The crisis passed, Reindeer returned to Cincinnati for a belated commissioning ceremony on 25 July 1863. She operated along the Ohio from Louisville, Kentucky, to Madison, Indiana, watchful against guerrilla batteries as she patrolled the river and escorted transports and supply ships.

===Reassigned to Cumberland River operations===

On 15 November, the gunboat was transferred to the Cumberland River for similar duty. In the months that followed, she frequently engaged Confederate batteries which fired upon her from temporary positions along the riverbanks as she reconnoitered the upper Cumberland and supported Army operations in Tennessee which would ultimately culminate in General William Tecumseh Sherman's death thrust through Georgia to the sea.
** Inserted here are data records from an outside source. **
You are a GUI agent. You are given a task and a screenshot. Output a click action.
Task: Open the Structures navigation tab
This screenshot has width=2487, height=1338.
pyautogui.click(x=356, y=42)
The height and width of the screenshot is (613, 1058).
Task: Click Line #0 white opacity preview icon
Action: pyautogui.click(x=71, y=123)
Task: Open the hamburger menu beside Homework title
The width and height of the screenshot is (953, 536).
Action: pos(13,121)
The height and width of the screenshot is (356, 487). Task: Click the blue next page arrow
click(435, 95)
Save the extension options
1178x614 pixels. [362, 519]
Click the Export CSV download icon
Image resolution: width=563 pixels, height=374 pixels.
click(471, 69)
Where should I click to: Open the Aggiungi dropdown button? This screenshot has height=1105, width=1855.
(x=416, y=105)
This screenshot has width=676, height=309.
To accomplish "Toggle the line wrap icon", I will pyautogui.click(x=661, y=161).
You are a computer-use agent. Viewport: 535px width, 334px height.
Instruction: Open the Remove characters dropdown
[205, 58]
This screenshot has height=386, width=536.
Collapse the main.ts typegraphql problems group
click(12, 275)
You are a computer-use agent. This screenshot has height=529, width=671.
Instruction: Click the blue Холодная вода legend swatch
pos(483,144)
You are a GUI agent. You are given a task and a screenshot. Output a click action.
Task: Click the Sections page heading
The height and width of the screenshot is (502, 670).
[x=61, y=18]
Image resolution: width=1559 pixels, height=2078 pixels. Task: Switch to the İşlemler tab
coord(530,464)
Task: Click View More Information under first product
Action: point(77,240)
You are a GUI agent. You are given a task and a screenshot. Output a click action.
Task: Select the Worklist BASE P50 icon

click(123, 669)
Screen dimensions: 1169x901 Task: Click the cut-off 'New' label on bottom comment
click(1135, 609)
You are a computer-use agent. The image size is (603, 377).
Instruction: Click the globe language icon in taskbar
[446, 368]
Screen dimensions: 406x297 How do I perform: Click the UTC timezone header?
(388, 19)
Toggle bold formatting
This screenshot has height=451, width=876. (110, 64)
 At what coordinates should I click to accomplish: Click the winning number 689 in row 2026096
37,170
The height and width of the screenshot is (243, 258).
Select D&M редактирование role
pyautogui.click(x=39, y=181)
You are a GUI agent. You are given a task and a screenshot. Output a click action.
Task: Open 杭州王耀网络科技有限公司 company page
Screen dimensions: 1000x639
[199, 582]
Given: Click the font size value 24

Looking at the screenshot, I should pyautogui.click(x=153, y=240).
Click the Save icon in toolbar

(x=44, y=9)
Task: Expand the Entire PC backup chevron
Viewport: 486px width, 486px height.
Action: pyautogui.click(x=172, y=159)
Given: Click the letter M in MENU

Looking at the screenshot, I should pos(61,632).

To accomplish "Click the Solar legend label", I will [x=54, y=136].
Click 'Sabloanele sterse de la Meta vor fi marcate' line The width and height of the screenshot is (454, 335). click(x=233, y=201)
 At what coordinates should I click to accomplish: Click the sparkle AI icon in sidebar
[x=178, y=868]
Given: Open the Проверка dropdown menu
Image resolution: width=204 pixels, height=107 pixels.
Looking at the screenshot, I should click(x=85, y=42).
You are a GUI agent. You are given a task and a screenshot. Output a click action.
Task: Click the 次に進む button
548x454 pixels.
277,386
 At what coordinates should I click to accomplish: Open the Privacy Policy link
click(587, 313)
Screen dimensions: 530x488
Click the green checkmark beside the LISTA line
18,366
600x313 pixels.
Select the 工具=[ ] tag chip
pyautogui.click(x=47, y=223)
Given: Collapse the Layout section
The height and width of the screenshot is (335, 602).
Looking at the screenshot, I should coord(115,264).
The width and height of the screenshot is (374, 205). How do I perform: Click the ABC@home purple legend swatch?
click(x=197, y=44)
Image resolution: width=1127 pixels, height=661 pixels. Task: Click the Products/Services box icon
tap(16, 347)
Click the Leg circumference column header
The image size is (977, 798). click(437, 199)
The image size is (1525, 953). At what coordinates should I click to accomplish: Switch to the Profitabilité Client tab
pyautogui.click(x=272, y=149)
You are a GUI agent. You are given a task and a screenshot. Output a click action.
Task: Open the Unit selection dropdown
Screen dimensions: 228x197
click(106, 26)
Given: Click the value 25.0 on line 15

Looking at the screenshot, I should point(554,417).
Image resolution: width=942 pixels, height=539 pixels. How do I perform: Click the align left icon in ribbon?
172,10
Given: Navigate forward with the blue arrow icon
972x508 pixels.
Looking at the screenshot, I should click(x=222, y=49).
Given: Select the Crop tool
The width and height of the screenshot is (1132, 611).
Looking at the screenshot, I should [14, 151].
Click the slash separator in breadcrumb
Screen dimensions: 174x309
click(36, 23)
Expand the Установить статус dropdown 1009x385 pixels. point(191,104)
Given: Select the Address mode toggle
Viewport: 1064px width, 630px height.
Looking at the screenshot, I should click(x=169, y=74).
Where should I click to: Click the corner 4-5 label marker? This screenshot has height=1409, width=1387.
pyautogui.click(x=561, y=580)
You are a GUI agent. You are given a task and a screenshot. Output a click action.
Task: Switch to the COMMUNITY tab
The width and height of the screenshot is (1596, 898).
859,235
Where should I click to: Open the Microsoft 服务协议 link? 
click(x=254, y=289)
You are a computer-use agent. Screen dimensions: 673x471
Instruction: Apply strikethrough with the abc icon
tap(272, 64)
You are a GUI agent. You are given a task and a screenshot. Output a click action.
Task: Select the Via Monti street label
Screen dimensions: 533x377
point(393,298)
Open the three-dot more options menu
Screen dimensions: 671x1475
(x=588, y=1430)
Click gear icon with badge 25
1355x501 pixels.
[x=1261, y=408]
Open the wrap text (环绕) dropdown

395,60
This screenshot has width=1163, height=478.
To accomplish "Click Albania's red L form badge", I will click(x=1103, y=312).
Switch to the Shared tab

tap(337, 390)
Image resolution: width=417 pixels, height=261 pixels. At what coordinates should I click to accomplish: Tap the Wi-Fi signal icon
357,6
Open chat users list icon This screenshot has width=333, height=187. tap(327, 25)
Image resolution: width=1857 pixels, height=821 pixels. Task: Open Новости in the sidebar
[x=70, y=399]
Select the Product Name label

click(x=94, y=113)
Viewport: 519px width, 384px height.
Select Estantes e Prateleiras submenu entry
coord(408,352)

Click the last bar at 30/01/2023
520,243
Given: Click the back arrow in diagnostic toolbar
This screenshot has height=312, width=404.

She also participated in the Battle of Nashville December, 2nd, 4th and 15th, 1864.

On 11 April 1864, Reindeer became a dispatch vessel for the Navy base at Mound City, Illinois, and served in that capacity until she decommissioned on 7 August 1865.

==Post-war disposal and subsequent civilian career==
She was sold at public auction on 17 August 1865 to J. A. Williamson, et al., and was redocumented as Mariner on 5 October 1865. The ship operated as a merchantman until she was stranded and destroyed at Decatur, Alabama, on 9 May 1867.